It is difficult to exaggerate the fury in the Tory party at the House of Lords after last night’s double defeat. MPs I have spoken to today want swift and damaging retribution from the government for the Upper Chamber’s behaviour that goes far beyond what ministers are likely to propose, with some suggesting that the bishops should be the first to take the hit because they should understand the constitutional delicacies involved in votes like this given their ‘privileged constitutional position in the Chamber’.
Mind you, the Bishops weren’t as turbulent last night as they could have been: only the Archbishop of York supported the Baroness Hollis amendment that delayed approving the cuts until certain conditions are met, and only three bishops (Portsmouth, Chester and York) supported Baroness Meacher’s amendment, which also delays Lords consideration of the cuts until certain conditions are met (you can read the division lists here).
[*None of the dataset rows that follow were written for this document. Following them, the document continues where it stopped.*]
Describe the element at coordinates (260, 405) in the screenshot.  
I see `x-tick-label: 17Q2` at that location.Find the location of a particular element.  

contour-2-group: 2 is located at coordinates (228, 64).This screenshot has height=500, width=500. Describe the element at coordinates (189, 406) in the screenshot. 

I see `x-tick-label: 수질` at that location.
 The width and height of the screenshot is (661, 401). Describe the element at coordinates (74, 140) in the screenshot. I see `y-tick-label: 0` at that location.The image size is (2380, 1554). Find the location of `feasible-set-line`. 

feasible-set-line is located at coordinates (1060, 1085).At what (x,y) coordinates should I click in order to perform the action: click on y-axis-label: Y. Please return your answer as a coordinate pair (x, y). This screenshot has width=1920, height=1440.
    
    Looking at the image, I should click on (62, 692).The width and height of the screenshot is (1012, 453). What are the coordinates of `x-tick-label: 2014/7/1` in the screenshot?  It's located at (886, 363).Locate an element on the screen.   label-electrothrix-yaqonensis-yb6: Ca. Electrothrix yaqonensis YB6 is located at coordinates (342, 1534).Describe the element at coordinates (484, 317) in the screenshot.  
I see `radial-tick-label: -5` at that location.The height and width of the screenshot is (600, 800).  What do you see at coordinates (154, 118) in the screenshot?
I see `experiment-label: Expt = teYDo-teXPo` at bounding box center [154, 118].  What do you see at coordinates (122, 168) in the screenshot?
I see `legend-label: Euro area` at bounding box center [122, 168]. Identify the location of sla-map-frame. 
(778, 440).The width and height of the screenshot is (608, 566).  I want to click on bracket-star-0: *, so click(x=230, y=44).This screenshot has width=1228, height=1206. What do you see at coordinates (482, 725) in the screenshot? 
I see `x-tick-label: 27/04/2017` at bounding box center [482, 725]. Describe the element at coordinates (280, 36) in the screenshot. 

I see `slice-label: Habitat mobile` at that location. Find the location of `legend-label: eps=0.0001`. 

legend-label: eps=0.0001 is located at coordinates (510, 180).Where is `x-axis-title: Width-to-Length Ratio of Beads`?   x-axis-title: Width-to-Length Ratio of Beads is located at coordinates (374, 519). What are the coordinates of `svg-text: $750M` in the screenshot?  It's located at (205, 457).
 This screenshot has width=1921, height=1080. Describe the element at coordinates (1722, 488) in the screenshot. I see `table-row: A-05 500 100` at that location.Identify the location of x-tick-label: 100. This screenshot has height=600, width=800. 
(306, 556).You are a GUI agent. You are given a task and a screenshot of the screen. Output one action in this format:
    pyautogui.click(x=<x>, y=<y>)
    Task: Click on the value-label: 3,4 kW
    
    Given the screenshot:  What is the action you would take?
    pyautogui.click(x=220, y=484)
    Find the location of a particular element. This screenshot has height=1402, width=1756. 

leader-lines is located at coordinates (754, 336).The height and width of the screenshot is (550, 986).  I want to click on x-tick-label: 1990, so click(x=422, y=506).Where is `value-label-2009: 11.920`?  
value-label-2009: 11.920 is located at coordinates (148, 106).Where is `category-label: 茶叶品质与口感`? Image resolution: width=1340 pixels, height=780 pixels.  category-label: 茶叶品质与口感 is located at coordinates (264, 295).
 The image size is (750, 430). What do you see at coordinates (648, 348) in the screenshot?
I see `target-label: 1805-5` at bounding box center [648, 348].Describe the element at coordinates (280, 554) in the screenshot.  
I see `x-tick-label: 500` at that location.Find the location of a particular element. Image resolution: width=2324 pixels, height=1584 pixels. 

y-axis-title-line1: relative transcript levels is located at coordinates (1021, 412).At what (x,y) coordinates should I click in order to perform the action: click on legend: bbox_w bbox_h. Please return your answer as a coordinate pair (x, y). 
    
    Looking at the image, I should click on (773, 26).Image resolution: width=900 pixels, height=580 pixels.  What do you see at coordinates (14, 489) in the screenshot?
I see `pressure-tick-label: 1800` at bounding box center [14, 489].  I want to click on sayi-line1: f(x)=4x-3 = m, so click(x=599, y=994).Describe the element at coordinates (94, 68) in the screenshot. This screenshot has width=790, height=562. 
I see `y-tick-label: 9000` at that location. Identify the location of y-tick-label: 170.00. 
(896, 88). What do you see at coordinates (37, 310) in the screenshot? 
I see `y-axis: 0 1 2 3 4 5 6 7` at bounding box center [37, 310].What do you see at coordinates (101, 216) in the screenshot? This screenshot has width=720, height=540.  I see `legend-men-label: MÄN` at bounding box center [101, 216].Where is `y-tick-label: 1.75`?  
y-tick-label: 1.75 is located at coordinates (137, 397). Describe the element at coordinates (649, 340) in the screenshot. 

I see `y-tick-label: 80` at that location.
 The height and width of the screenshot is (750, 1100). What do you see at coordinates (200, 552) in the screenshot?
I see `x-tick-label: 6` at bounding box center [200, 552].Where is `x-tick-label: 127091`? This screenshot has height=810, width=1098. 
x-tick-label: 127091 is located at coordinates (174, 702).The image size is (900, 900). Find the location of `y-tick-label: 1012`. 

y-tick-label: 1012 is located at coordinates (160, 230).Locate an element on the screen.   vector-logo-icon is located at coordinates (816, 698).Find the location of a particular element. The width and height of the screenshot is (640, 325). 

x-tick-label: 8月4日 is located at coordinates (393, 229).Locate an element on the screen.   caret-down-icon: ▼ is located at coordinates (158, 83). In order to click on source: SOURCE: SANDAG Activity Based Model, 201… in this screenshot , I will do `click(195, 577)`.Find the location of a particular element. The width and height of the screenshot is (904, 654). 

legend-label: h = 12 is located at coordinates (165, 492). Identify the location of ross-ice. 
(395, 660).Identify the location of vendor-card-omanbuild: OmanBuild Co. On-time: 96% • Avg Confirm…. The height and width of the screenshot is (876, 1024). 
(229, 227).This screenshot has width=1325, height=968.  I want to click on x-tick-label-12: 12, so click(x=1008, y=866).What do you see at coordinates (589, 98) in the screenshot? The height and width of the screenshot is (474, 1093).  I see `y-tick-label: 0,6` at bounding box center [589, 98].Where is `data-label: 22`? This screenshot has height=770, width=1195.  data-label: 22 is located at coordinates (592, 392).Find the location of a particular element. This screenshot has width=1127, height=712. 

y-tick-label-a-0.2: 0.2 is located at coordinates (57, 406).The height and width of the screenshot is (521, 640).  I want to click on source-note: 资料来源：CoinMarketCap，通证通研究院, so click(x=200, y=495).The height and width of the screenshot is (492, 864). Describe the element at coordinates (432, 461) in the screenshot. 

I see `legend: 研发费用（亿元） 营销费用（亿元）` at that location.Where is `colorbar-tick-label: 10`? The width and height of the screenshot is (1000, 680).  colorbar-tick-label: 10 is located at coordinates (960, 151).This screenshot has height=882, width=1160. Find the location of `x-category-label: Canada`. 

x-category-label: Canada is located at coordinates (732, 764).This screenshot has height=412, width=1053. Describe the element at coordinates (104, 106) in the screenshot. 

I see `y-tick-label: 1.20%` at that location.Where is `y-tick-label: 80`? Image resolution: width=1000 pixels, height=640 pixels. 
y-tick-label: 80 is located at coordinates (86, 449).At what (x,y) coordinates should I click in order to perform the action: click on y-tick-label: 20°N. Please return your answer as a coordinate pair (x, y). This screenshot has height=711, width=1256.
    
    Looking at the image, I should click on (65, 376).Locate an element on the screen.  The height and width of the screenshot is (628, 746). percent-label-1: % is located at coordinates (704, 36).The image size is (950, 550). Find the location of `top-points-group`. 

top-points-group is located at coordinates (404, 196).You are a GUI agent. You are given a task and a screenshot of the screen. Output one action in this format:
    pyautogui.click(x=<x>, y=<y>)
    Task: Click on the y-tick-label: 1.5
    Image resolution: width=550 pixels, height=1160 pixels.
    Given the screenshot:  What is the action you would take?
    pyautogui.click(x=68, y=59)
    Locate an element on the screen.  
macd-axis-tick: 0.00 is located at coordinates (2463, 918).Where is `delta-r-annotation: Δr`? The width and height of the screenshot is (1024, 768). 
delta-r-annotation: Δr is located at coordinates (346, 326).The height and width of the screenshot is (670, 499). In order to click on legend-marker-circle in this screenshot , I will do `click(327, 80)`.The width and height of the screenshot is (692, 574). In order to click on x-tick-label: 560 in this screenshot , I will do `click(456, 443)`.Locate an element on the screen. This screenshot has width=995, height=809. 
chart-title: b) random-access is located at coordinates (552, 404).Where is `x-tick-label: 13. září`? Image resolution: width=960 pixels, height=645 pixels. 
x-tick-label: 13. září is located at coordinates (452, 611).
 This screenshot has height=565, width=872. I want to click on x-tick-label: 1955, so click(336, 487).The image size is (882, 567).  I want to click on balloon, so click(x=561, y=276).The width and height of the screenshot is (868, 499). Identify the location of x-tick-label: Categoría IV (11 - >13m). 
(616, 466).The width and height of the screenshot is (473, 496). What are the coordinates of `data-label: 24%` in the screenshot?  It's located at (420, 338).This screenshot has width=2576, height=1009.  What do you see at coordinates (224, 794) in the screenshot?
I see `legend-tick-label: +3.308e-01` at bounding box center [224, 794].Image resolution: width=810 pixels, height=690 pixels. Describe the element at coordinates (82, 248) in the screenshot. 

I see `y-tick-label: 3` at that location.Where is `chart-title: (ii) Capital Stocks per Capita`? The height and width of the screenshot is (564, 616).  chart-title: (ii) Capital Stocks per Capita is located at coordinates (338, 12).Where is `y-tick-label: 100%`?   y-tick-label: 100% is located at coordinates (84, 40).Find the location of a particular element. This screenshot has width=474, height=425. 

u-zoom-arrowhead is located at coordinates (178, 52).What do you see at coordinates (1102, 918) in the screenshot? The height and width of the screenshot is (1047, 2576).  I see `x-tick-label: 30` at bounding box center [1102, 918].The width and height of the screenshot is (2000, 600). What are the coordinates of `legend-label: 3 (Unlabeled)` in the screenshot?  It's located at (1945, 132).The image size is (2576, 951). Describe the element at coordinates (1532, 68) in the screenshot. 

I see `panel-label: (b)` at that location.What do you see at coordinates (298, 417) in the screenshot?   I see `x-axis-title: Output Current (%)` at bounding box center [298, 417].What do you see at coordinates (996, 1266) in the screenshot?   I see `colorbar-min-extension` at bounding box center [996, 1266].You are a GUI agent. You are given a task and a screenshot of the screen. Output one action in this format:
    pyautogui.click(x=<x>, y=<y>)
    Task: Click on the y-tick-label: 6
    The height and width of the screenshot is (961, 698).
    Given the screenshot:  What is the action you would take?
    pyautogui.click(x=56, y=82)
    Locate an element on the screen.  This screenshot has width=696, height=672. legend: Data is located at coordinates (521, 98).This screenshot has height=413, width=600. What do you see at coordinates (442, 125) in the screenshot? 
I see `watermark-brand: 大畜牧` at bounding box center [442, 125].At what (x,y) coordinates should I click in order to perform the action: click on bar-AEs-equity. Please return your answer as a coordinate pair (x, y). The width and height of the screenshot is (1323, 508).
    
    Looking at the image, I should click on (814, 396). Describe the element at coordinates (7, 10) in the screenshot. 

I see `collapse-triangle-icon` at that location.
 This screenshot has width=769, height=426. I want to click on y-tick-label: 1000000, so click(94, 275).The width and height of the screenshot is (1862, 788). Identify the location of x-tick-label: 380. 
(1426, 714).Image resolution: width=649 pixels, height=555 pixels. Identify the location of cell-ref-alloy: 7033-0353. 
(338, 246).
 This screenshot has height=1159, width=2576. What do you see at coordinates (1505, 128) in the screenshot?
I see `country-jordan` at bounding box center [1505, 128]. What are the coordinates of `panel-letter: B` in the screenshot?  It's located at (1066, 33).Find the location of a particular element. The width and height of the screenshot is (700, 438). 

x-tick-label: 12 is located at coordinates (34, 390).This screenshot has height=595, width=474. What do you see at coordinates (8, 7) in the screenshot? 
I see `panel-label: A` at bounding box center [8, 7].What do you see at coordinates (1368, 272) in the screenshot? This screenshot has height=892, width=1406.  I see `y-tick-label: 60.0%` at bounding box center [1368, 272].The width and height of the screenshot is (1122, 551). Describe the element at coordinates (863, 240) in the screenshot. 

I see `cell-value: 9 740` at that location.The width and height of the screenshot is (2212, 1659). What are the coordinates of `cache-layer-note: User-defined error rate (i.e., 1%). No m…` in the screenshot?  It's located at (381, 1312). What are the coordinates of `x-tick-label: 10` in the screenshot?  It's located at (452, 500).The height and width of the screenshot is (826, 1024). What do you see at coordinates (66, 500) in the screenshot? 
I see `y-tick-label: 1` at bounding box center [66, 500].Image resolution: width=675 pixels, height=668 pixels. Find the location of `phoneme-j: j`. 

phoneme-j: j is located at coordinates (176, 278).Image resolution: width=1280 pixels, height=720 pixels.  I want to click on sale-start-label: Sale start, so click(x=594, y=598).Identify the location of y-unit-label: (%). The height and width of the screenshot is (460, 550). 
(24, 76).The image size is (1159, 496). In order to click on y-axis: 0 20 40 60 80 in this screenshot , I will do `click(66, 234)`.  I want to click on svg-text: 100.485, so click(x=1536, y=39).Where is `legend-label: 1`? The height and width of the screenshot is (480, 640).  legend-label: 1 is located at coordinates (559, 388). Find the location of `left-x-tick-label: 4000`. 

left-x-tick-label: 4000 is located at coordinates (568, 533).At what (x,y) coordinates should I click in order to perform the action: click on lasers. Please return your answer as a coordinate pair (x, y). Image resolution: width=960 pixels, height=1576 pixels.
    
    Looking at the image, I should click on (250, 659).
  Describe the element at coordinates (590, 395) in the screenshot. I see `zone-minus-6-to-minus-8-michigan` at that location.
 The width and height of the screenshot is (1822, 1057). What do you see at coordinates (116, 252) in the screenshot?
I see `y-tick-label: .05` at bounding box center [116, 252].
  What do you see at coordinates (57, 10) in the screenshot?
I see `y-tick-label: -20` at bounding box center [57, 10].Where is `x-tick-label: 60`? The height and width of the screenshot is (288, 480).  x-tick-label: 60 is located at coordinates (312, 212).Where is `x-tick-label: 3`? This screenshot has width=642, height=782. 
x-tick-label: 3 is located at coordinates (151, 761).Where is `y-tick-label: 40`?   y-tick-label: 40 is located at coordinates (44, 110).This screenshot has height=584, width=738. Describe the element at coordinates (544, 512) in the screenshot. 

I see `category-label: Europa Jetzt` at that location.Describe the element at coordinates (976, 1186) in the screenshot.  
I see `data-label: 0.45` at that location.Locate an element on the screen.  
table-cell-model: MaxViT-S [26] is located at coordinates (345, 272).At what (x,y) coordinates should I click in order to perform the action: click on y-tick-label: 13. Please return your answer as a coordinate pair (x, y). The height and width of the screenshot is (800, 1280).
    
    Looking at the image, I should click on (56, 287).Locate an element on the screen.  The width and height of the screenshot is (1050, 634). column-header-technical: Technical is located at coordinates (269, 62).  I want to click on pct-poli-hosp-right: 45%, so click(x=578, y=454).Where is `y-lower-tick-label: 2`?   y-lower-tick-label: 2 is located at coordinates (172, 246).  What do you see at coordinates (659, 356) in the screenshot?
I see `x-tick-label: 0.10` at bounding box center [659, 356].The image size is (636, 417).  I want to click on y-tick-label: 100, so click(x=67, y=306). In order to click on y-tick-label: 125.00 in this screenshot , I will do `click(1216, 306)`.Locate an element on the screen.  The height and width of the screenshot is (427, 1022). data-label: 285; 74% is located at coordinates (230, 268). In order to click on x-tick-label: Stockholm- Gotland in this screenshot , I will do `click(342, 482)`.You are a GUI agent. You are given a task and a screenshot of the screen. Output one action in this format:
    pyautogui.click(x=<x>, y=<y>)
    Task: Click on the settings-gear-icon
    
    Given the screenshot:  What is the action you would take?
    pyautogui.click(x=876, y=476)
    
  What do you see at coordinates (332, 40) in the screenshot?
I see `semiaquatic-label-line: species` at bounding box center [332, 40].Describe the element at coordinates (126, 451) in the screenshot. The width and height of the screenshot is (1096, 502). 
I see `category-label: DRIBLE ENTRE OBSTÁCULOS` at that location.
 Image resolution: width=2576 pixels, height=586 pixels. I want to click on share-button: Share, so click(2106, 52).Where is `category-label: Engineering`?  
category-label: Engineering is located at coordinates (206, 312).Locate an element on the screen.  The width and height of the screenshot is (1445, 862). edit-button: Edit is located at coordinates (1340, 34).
Others believe the whole edifice of the Upper Chamber has crumbled, leaving peers ‘finished’.
But few seem personally angry with George Osborne. The party was told this afternoon that the Chancellor will address the 1922 Committee tomorrow evening, and it will be interesting to see whether the reception he gets is now less anxious than it might have been because Tory backbenchers are so annoyed with the Lords that they don’t spend as much time grilling him on tax credits as they do on how to deal with these turbulent peers.